ARTICLE:
Une comédie moins superficielle qu’il n’y paraît

La série joue sur une simplicité de façade, personnifiée par Eleanor, qui se montre au fil des épisodes plus intelligente et nuancée qu’au premier abord. C’est l’antihéroïne par excellence, la personne que l’on détesterait si on la côtoyait, mais à laquelle on finit par s’attacher malgré nous et que l’on souhaite voir réussir.

Dans ce monde post-mortem proposé par la série, tout est simple et dichotomique. On s’est suffisamment torturé-e-s sur Terre pour essayer de faire les bons choix, culpabiliser à tout va et être une bonne personne, pour que ce poids s’efface au paradis, non ?

The Good Place, créée par Michael Schur, 2016 – 2018. © NBC

Pour Eleanor et ses ami-e-s, ce ne sera évidemment pas le cas. L’enjeu est tel que le questionnement est quasi permanent : comment agir de la meilleure façon qu’il soit pour la jeune femme, qui a par ailleurs beaucoup de mal à changer en profondeur ? Mais la série prend son temps, et ce n’est pas une mauvaise chose. Il ne faut pas oublier que sa place devrait être au Mauvais Endroit, à cause de son égoïsme quasi pathologique.

De manière plus ou moins insidieuse, The Good Place peut mener à une réflexion sur ce qu’être une « bonne personne » signifie. Étant donné que la moindre de nos actions a des répercussions positives ou négatives sur les autres et la société en général, la perspective de l’au-delà implique de prendre la mesure de notre comportement sur Terre. Suffit-il de culpabiliser après une mauvaise action et de tenter de la réparer pour que cela fasse de nous des gens « bien » ? Même si la série cherche à se défaire des références religieuses, elles sont bien là, à travers les notions de philosophie morale, lesquelles sont historiquement liées à une vision judéo-chrétienne du bien et du mal. Pourtant, grâce à son humour et des répliques bien senties, elle reste agréable et intéressante à suivre, tentant en permanence de dépasser ses propres obsessions et d’éviter les pièges que son sujet lui tend en continu.

DONNÉES AFFICHÉES:
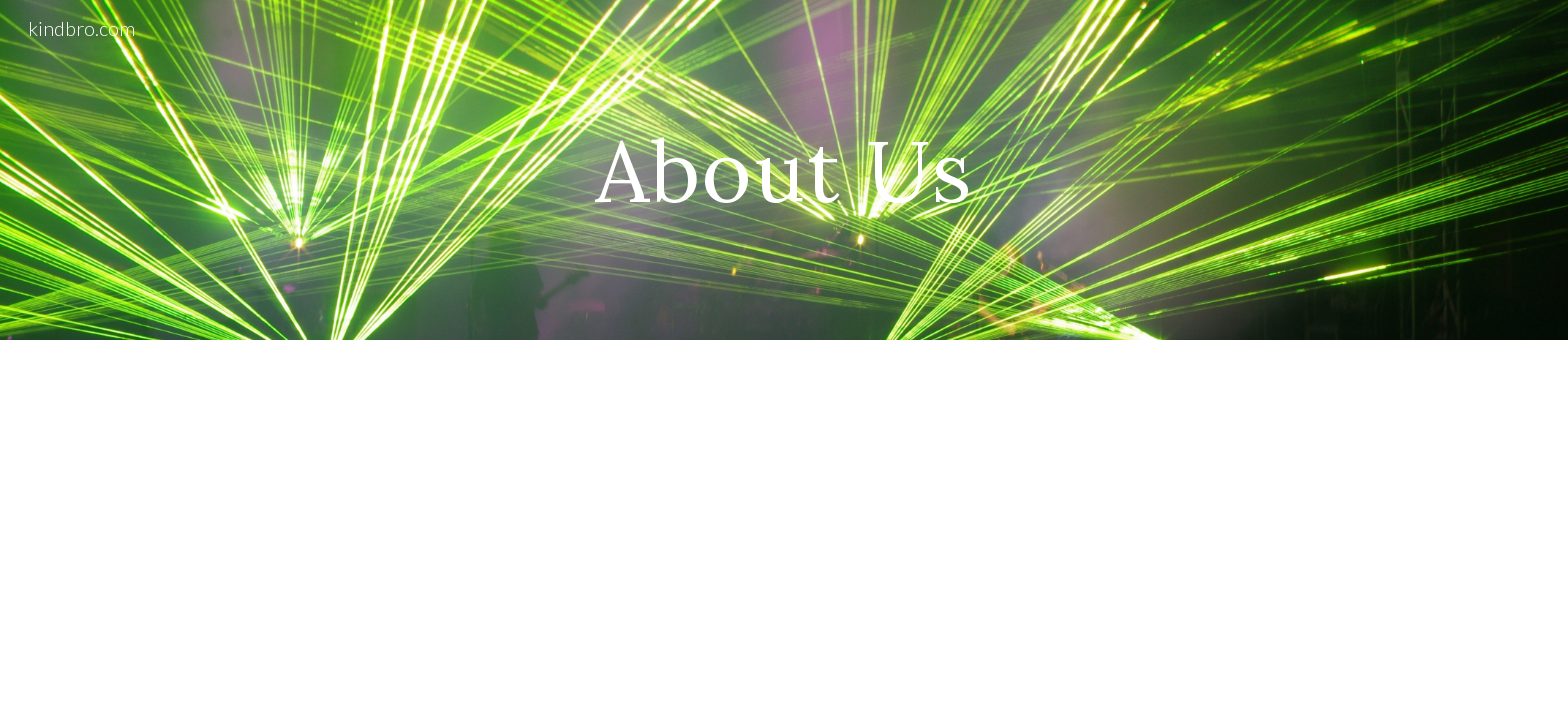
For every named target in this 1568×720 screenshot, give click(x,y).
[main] (784, 170)
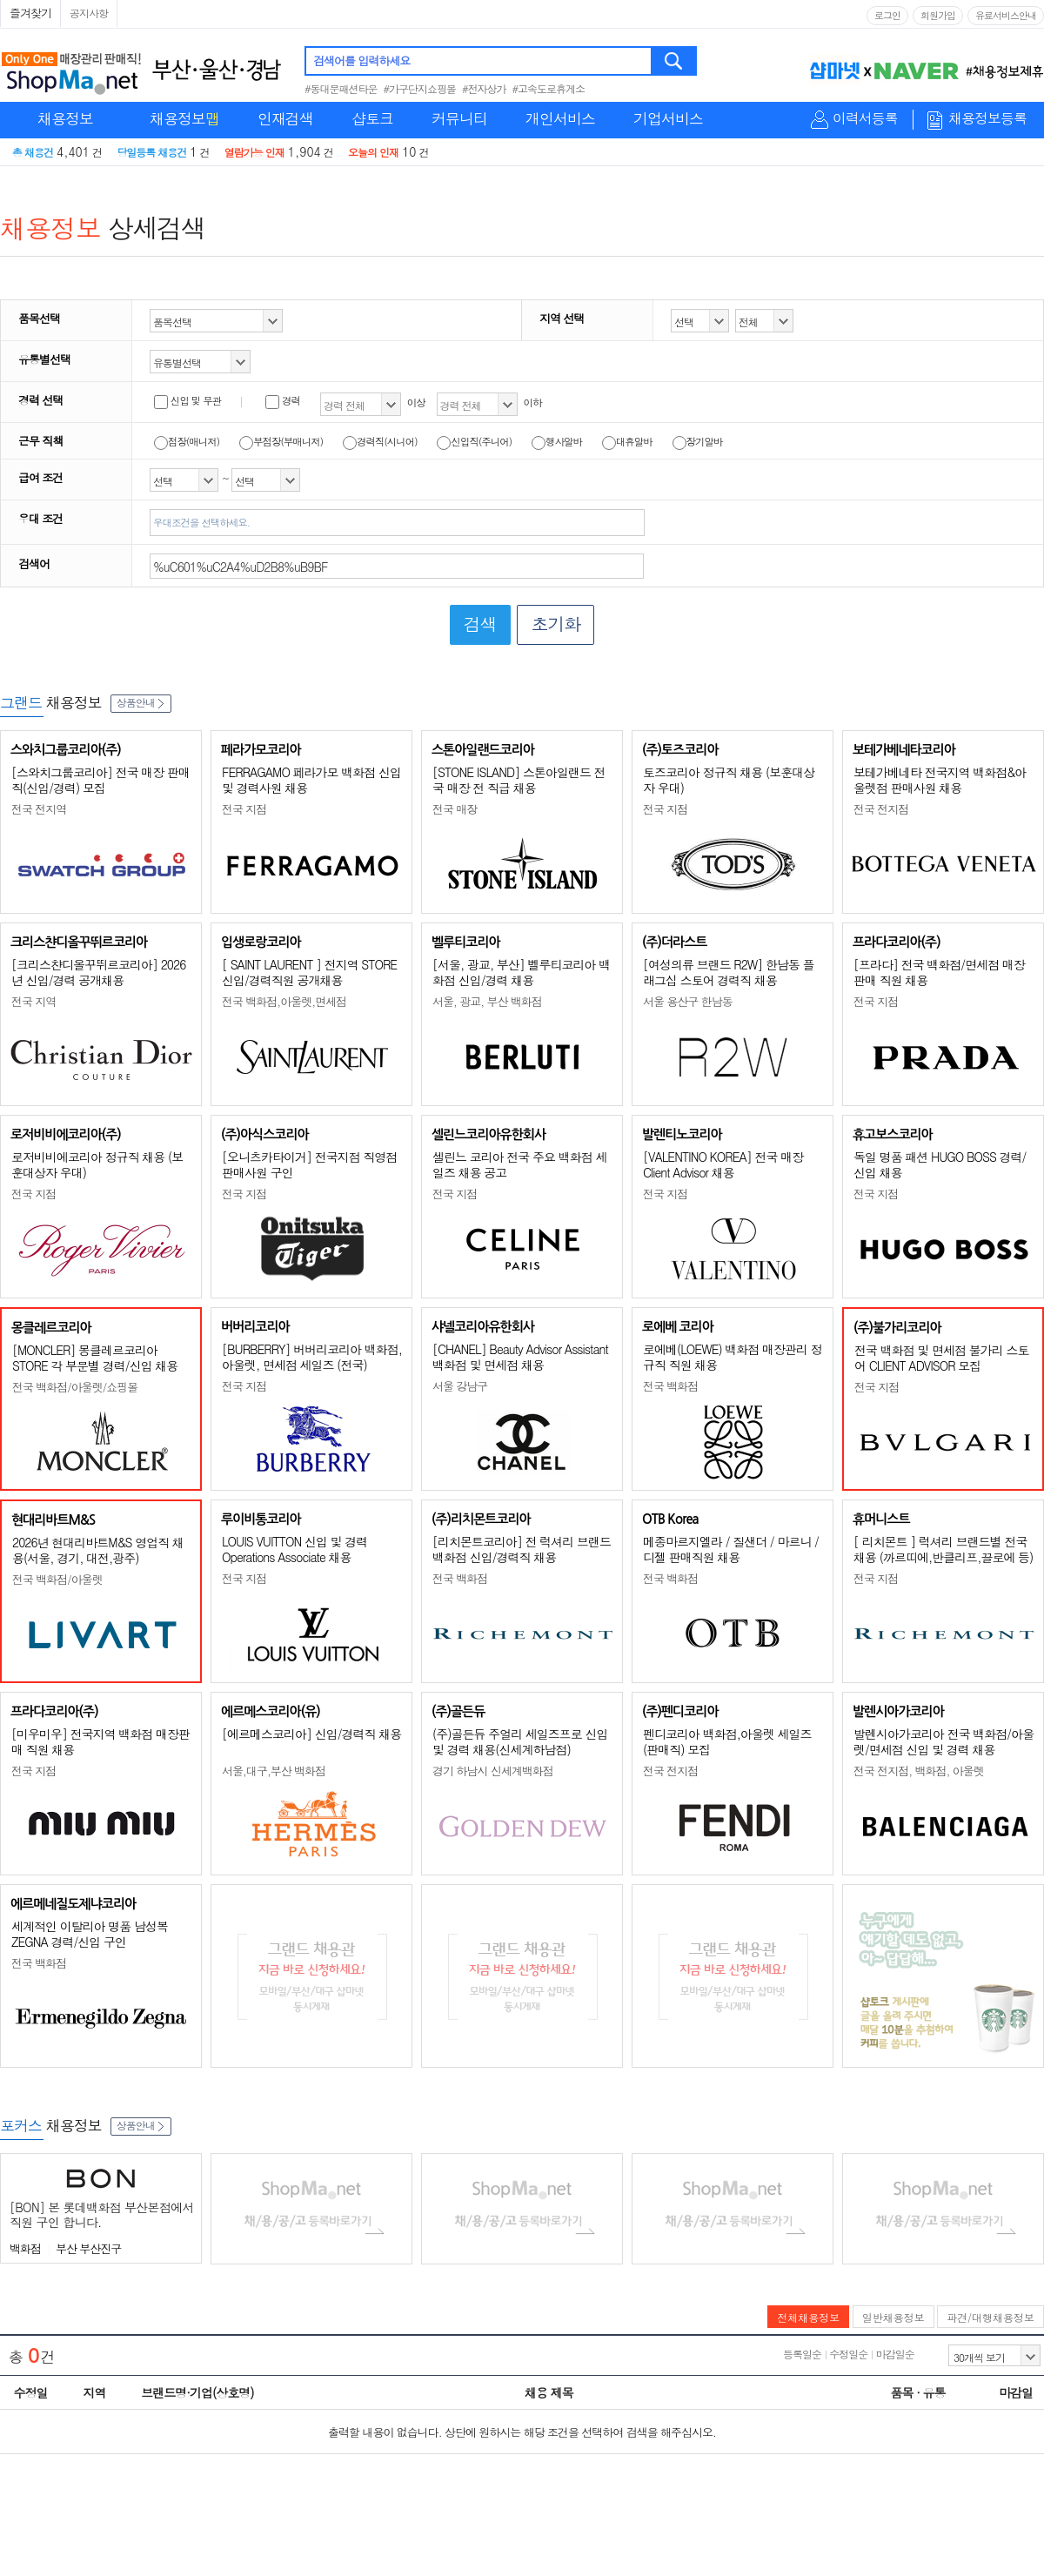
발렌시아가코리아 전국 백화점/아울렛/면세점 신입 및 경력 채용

CONSIGNES À SUIVRE:
1. D'après l'article sur la série The Good Place, pour quelle raison la place d'Eleanor devrait-elle être au Mauvais Endroit ?
2. Poursuivez l'article sur la série The Good Place à partir de sa dernière phrase.

CORRIGÉ DE L'EXERCICE:
1. À cause de son égoïsme quasi pathologique.

2.
Finalement, le Bon Endroit pourrait bien être une simple et efficace allégorie du bonheur, de la paix de l’âme. Parce que nous sommes des machines à fabriquer du sens et que l’illusion d’un but nous est nécessaire pour subsister, philosopher, et disserter sur ce après quoi nous courons toute notre vie est inévitable. Mais méfie-toi de la fausse simplicité de la série, car chercher à faire le bien sans pour autant faire preuve d’un altruisme sincère n’est pas l’assurance d’avoir ton ticket d’entrée pour le Bon Endroit ! En attendant de connaître la suite des aventures d’Eleanor et de ses compagnon-ne-s de route, rendez-vous en Enfer… à moins que nous n’y soyons déjà !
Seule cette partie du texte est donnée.